Archaeologists unearthed a 1,500-year-old structure, believed to be a church, in the northern city of Acre, Israel.
It is the first time the Israel Antiquities Authority has found solid proof that the city of Acre played a role in early Christianity.
“This is an important discovery for the study of Acre,” said Nurit Page, head of the excavation, according to Israel’s Haaretz Daily Newspaper.
Page noted that this discovery is particularly important because “no remnants from the Byzantine Period had been found other than living quarters near the [Mediterranean] Sea.”
The ancient structure is believed to be a church because of its size, which indicates that it is a public building, and the style of the building, including the roofing tiles.
Excavation teams regularly find ancient church and tombs in Israel, which naturally lead to comparisons with Bible stories for historical accuracy.
Last February, archaeologists found a wall in Jerusalem that dates back to the time of King Solomon and matches the Bible’s description of that era. The wall was unearthed outside of Jerusalem’s Old City and dates back about 3,000 years, said archaeologist Dr. Eliat Mazar.

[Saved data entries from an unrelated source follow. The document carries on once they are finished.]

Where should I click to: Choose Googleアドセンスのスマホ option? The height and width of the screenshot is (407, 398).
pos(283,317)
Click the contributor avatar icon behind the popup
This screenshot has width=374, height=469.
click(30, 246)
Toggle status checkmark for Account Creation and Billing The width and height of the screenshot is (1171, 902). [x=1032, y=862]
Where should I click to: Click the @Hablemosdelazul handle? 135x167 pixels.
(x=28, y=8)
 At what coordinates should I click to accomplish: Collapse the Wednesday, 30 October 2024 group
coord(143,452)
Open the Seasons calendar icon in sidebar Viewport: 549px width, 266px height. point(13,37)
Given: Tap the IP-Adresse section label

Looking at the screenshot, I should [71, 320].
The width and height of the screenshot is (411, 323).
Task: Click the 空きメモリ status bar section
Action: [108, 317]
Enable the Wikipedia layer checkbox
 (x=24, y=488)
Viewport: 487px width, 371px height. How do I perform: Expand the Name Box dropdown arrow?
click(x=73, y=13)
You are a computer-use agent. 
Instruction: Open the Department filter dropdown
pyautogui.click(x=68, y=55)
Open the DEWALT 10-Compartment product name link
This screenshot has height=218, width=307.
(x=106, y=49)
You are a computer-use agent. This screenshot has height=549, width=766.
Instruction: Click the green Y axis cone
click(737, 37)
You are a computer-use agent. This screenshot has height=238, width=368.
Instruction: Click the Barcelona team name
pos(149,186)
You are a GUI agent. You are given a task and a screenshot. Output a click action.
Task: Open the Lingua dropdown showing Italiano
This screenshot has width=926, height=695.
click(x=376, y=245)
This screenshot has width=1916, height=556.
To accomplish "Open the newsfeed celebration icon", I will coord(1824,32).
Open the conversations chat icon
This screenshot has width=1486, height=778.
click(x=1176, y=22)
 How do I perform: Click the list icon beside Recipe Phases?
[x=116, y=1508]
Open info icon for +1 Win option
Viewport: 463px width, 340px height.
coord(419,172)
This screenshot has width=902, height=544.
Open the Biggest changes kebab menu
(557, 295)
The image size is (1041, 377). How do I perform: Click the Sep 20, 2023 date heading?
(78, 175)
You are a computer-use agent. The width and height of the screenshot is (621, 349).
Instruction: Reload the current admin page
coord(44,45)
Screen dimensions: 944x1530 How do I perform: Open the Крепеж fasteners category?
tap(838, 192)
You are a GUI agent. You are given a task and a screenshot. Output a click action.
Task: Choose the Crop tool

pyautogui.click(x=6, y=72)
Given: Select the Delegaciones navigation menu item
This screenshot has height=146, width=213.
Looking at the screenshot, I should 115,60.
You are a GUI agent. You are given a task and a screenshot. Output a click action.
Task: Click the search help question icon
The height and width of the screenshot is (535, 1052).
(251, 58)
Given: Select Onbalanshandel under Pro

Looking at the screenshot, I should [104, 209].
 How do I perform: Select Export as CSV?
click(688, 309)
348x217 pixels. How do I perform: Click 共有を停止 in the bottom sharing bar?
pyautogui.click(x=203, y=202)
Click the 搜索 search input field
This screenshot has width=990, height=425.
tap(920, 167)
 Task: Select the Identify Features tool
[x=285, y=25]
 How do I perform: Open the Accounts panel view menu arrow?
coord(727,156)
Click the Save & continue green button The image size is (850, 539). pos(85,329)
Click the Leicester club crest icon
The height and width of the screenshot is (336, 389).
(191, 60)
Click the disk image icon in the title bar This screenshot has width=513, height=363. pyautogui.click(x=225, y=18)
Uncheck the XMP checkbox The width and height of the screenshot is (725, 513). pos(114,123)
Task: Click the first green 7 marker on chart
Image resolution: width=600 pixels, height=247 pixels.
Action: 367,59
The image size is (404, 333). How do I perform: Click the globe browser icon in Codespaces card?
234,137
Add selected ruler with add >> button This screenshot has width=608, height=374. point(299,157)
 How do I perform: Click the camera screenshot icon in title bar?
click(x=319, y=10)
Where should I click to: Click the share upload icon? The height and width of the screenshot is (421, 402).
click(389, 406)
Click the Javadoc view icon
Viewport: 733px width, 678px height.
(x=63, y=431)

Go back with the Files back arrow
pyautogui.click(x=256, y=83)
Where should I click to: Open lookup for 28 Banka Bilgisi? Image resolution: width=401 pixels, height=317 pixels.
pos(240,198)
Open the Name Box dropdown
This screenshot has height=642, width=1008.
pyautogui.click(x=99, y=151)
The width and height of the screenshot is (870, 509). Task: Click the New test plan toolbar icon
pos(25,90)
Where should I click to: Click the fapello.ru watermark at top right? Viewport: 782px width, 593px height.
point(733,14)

Mazar said the passage in I Kings 3:1 describes a city that is most likely connected with the ancient wall of the City of David that surrounds the temple and new palace built by King Solomon. The wall is located between the City of David and the south wall that surrounds the Temple Mount.
Uncovering the ancient wall was a joint project between the Israel Antiquities Authority, Israel Nature and Parks Authority, and Hebrew University.